Hale nodded and let out the clutch; and when the road had led them past the last outlying farmhouses of Helmstedt to shaggy green fields, Theodora said, "This will do. Pull over to the shoulder here. I'm not flying back with you, and I might not see you again in London. You'll give me your report now."

Hale nodded and steered the car onto the muddy shoulder, and when it had squeaked to a halt he rocked the shift lever into neutral and set the hand brake, and then clanked open the driver's-side door.

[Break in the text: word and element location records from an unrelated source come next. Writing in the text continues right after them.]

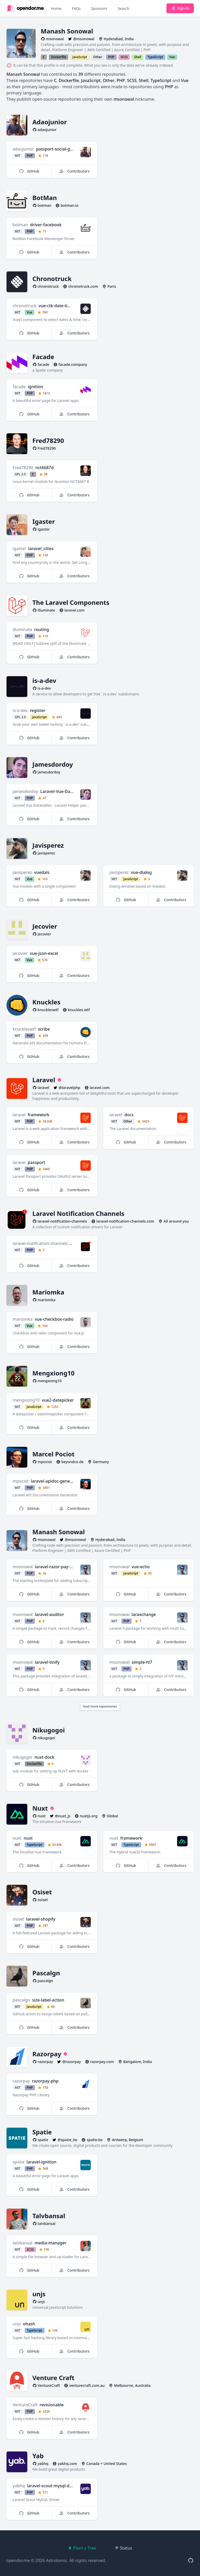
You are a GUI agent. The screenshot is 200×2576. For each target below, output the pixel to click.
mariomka (23, 1319)
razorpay (21, 2081)
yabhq (19, 2486)
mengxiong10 (26, 1400)
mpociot (21, 1481)
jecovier (20, 953)
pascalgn (21, 2000)
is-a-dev (20, 710)
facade (19, 386)
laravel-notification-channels (40, 1243)
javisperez (22, 872)
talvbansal (23, 2243)
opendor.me (18, 2560)
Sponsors (99, 8)
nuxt (17, 1838)
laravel (19, 1115)
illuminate (22, 629)
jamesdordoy (25, 791)
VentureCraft (25, 2405)
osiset (18, 1919)
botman (20, 225)
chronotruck (25, 306)
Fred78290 (23, 467)
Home (56, 8)
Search (123, 8)
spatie (18, 2162)
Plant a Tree (82, 2548)
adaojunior (23, 149)
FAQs (76, 8)
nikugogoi (23, 1757)
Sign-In (180, 8)
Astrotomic (56, 2560)
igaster (19, 548)
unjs (17, 2324)
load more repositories (100, 1706)
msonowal (23, 1567)
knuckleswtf (24, 1029)
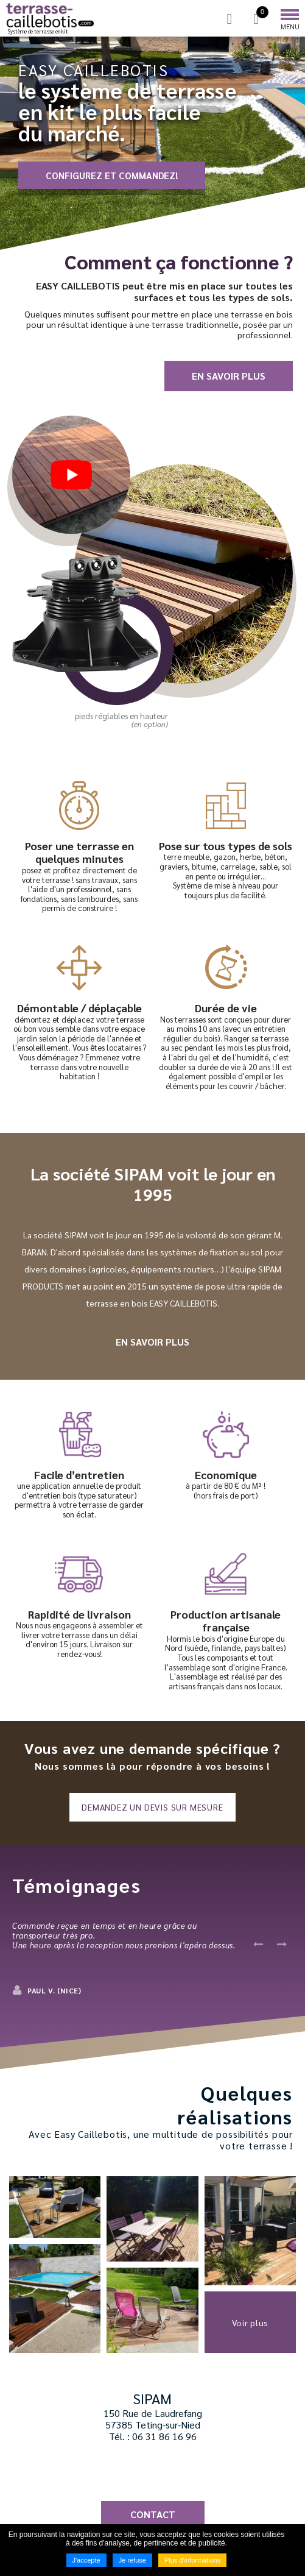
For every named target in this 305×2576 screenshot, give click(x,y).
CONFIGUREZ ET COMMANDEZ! (112, 175)
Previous (258, 1944)
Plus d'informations (192, 2560)
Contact (152, 2514)
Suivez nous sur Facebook (139, 2472)
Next (281, 1944)
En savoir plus (228, 375)
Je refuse (132, 2560)
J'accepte (86, 2560)
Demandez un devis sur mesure (152, 1806)
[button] (54, 2207)
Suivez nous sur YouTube (167, 2472)
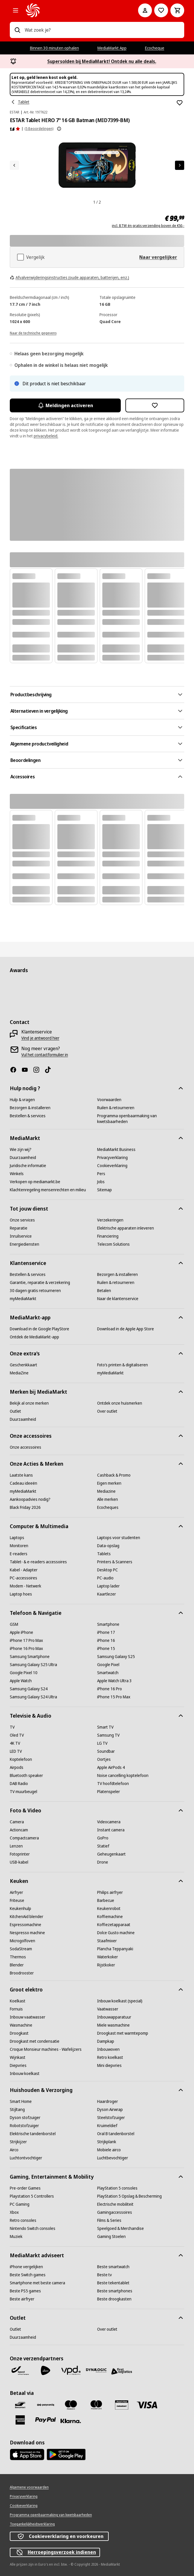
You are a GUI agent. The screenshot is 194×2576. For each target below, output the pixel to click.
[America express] (20, 2420)
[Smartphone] (108, 1624)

Theodora leaned forward, frowning. "I hope the report will be lengthy enough," he said, "to make it worthwhile turning off the damned engine."

"Oh, yes, sir, of course," said Hale, reaching back to switch off the ignition. In the sudden silence he swung his legs out of the car and straightened up; blinking over the car's roof before Theodora unfolded himself from the passenger seat, Hale looked out across what he now recognized as wheat fields. No farmer was visible, and Hale wondered if there were still working tractors here.

When Theodora had stood up straight and replaced his hat, he strode west along the shoulder, his hands clasped behind the tails of his coat and his head down to be sure of keeping his shoes out of puddles. Hale trudged along after him.